The influence of various amounts of actin on the proteolytic susceptibility of myosin essential light chain (ELC) A1, the binding of isolated A1 light chain and the N-peptide spanning N-terminal sequence of A1 to actin is studied to obtain more information on the role of the N-terminus of A1 light chain in the myosin-actin interaction. Low ratios of actin to myosin (1:1) lead to stimulate cleavage, whereas higher ratios (4:1) lead to protection of A1. Exposure of A1 by actin is especially seen in heavy meromyosin (HMM) and monomeric myosin and this is probably related to the full saturation of actin protomers with myosin heads.
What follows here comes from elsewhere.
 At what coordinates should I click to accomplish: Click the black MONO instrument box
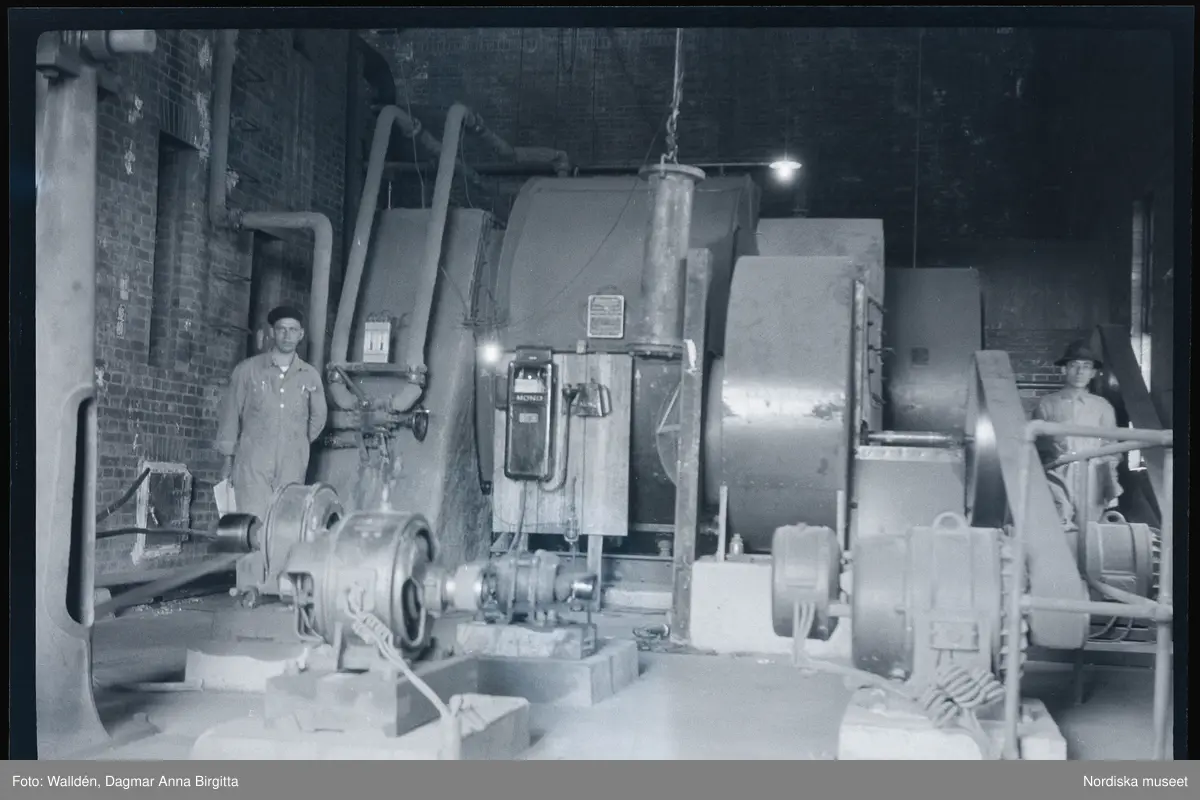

The protecting action of actin on A1 cleavage is more pronounced in myosin filaments. Conditions favoring the saturation of myosin regulatory light chain (RLC) with calcium ions instead of magnesium ions promotes the protection of A1. Cross-linking of HMM and actin results in higher yields of A1-actin product at high actin to myosin heads ratios. Isolated A1 light chain is pelleted by actin. A synthetic peptide spanning the N-terminal sequence of A1 can be cross-linked to actin. It is postulated that the protective action of actin on A1 papain cleavage is caused by the binding of the A1 N-terminus to actin. Changes in the RLC phosphorylation level and magnesium-for-calcium exchange in RLC may affect the probability of this interaction.